Kepada salah seorang warga yang tinggal di sedikit rumah yang ada di sekitar kawasan tersebut, keduanya bertanya di mana Uentiro. Meski warga sekitar tadi merasa aneh karena tak ada satu pun rumah tinggal di sana, ia menunjuk arah dan memberikan perkiraan jarak. Ia makin heran manakala tim showroom tadi bilang mau mengantar mobil.

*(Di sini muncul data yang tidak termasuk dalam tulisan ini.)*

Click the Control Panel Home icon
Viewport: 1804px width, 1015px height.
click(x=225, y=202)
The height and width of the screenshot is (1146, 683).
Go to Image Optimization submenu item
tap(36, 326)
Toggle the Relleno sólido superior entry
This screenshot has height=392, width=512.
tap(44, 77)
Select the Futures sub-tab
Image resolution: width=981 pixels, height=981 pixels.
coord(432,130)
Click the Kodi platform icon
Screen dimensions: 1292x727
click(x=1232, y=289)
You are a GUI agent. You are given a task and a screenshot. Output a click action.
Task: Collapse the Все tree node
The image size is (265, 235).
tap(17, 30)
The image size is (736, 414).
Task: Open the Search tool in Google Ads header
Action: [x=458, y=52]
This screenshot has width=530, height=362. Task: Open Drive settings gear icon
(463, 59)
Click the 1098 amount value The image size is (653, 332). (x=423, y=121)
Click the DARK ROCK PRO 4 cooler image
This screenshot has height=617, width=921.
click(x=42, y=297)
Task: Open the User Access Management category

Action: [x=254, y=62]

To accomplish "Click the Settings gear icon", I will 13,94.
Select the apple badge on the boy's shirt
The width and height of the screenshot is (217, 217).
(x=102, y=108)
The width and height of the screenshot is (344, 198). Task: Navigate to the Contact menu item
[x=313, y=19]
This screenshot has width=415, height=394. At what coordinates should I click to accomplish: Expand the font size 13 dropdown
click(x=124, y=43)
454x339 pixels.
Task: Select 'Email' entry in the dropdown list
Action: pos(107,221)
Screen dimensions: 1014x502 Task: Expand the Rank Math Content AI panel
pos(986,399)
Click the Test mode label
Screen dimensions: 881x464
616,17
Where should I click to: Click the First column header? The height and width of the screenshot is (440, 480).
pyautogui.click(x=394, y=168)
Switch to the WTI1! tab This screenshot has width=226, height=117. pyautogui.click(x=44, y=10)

Namun tatkala kedua orang showroom itu pulang hanya dengan satu mobil dan mengaku telah memberikan mobil baru yang mereka bawa kepada pemesan, warga itu hanya terdiam. Ia tak bertanya banyak, selain kukuh mengatakan di sana tak ada orang tinggal. Tak ada rumah, apalagi sampai satu kota kecil yang ramai sebagaimana dikatakan kedua orang showroom.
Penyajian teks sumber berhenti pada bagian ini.